Exilpolitische Tätigkeiten sind bei der Berechnung der Frist jeweils gesondert und unabhängig von den bereits zu diesem Zeitpunkt andauernden Aktivitäten zu sehen. Zieht sich der relevante Sachverhalt, auf den sich ein Kläger beruft, über einen längeren Zeitraum hin und werden eine Reihe von verschiedenen einzelnen Aktivitäten zur Begründung des Folgeantrages herangezogen, so ist für jede einzelne dieser Tätigkeiten eine eigene Frist zu berechnen. Bei jeder dieser Tätigkeiten handelt es sich um einen eigenen Wiederaufnahmegrund, da auch jede einzelne dieser Tätigkeiten zu der befürchteten Verfolgung führen kann (ThürOVG, Urt. v. 02.08.2001, Az.: 3 KO 279/99; ThürOVG, Urt. v. 06.03.2002, Az.: 3 KO 428/99; VG Meiningen, B. v. 05.03.1997, 5 E 20048/97.Me; vgl. auch BVerwG, B. v. 11.12.1989, NVwZ 1990, 359). Echte Dauersachverhalte, wie etwa die Mitgliedschaft in einer Organisation oder die Übernahme einer Funktion u.a., müssen innerhalb von drei Monaten nach deren Beginn, bei Mitgliedschaften nach dem Beitritt (ThürOVG, a.a.O.) geltend gemacht werden.

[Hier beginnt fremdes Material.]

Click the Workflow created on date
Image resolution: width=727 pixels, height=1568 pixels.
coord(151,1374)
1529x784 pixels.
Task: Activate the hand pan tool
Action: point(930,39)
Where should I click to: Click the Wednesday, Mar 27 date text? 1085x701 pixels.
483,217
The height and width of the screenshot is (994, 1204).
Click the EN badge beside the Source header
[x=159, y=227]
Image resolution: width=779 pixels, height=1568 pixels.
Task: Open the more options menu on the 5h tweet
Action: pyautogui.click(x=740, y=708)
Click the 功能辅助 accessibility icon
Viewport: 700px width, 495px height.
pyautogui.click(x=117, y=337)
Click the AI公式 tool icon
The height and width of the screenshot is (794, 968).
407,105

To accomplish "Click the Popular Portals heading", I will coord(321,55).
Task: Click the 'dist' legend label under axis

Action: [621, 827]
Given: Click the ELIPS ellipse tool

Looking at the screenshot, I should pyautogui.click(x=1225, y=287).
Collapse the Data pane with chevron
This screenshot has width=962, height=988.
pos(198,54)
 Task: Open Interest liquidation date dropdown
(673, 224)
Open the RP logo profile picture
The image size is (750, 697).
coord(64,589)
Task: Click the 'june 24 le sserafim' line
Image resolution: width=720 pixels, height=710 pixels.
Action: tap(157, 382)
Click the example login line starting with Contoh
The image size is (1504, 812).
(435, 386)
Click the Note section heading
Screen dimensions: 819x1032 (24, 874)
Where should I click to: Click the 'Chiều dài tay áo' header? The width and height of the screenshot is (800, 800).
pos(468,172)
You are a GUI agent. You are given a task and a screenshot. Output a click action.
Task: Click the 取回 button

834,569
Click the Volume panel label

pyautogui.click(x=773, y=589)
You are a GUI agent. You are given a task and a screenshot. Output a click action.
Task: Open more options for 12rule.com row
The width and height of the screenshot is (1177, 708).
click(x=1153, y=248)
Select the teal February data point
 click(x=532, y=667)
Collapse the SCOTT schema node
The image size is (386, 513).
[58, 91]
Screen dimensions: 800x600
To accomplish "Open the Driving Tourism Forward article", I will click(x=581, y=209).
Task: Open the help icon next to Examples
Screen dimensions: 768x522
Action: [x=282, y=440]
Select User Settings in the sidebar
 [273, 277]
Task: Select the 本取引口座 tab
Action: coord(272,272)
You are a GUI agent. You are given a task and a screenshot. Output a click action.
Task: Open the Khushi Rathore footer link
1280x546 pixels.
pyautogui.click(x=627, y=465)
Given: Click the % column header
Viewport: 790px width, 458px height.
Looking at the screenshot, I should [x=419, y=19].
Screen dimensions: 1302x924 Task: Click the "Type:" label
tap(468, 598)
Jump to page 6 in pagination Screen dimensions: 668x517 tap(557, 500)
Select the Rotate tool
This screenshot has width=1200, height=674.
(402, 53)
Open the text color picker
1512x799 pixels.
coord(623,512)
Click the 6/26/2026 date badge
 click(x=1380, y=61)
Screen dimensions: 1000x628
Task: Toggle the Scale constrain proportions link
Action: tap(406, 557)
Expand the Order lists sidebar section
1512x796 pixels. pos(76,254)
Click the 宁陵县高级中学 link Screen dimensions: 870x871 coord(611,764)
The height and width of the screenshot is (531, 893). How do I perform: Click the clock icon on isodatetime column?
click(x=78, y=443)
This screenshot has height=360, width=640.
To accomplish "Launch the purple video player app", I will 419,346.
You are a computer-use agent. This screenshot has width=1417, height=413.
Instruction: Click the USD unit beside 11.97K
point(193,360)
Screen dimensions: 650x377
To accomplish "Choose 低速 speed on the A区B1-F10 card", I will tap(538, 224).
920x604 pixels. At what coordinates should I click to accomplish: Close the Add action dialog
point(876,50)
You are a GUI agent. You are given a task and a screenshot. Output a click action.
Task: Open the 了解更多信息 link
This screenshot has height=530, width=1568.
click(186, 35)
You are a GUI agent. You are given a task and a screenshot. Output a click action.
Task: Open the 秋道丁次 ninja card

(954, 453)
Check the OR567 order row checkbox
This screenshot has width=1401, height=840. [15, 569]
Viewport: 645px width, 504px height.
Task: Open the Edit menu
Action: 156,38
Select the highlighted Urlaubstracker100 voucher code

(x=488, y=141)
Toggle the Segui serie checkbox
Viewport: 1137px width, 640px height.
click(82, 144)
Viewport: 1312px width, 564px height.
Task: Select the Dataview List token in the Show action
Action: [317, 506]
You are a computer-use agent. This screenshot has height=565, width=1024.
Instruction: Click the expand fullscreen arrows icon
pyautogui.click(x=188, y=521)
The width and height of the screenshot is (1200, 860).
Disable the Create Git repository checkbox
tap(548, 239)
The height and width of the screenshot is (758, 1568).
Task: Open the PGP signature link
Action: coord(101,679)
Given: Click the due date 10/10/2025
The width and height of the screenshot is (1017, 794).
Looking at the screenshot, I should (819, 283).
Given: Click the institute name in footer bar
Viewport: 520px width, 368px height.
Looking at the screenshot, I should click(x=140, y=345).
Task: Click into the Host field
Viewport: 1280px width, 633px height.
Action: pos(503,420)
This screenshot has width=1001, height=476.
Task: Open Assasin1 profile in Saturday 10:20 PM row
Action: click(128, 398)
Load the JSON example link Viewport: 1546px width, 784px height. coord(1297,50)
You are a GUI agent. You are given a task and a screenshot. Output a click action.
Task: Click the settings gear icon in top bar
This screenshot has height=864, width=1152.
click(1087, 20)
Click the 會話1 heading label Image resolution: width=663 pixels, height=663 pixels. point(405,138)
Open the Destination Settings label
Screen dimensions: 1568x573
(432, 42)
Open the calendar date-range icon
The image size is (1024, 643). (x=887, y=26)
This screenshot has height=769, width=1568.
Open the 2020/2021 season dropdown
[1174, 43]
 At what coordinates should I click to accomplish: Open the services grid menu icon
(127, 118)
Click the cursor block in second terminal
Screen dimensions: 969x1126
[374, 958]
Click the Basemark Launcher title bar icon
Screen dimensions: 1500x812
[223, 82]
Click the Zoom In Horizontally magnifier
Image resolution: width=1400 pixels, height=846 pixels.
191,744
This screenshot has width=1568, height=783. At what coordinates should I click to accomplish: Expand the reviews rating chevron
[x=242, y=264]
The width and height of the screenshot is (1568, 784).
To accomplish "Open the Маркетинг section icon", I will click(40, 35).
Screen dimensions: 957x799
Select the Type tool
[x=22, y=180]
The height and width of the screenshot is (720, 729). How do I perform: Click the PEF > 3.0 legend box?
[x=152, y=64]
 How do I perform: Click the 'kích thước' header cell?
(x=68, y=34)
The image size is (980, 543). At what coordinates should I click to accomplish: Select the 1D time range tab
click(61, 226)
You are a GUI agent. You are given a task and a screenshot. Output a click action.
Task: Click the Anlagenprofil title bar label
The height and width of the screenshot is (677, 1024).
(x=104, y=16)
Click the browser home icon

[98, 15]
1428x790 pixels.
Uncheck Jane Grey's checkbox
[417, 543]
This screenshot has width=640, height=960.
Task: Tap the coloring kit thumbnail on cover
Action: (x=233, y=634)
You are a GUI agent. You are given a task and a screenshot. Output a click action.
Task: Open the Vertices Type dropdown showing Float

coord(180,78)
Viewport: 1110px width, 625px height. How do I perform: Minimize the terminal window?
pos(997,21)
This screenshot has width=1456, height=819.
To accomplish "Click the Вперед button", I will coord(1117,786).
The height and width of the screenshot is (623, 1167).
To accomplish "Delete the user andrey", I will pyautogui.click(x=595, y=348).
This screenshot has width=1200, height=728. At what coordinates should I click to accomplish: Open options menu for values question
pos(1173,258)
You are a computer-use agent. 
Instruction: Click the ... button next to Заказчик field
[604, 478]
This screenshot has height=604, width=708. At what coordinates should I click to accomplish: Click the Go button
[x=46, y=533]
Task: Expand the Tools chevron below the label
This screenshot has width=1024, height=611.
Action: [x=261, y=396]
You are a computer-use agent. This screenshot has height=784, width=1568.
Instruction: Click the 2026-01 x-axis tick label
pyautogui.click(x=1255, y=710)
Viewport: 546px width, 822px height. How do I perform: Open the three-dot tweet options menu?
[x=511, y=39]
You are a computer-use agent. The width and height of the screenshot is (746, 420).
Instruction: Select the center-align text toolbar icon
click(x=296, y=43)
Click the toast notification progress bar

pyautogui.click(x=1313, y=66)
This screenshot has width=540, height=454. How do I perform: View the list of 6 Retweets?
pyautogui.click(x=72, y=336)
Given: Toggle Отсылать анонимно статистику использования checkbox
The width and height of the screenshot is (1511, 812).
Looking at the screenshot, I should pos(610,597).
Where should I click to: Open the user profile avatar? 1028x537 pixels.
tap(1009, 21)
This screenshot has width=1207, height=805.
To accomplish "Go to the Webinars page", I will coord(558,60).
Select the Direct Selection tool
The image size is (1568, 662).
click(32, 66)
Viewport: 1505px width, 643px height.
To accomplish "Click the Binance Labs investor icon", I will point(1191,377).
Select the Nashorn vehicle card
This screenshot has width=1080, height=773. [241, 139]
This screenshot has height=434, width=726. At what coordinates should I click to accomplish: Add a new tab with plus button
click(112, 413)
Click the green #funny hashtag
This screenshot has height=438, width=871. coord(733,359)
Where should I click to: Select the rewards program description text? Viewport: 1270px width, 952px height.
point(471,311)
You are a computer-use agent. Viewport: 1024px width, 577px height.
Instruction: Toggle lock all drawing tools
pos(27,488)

Der Kläger hat vorgetragen, sich exilpolitisch betätigt zu haben. Er hat insgesamt vier Artikel im Internet veröffentlicht, die sich kritisch mit der Politik der Regierung in Vietnam auseinandersetzen, außerdem bei einer Demonstration gegen die Regierung Vietnams eine Rede gehalten, die ebenfalls im Internet veröffentlicht worden ist. Alles erfolgte unter voller Namensnennung des Klägers.
Die geltend gemachten neuen Gründe sind auch grundsätzlich geeignet, die Sach- und Rechtslage anders zu beurteilen als im ersten Verfahren. Es ist nicht von vorneherein ausgeschlossen, dass die genannten exilpolitischen Tätigkeiten zu der begehrten Feststellung des Vorliegens der Voraussetzungen des § 60 Abs. 1 AufenthG oder eines Abschiebungsverbotes nach § 60 Abs. 2 bis 7 AufenthG führen könnte.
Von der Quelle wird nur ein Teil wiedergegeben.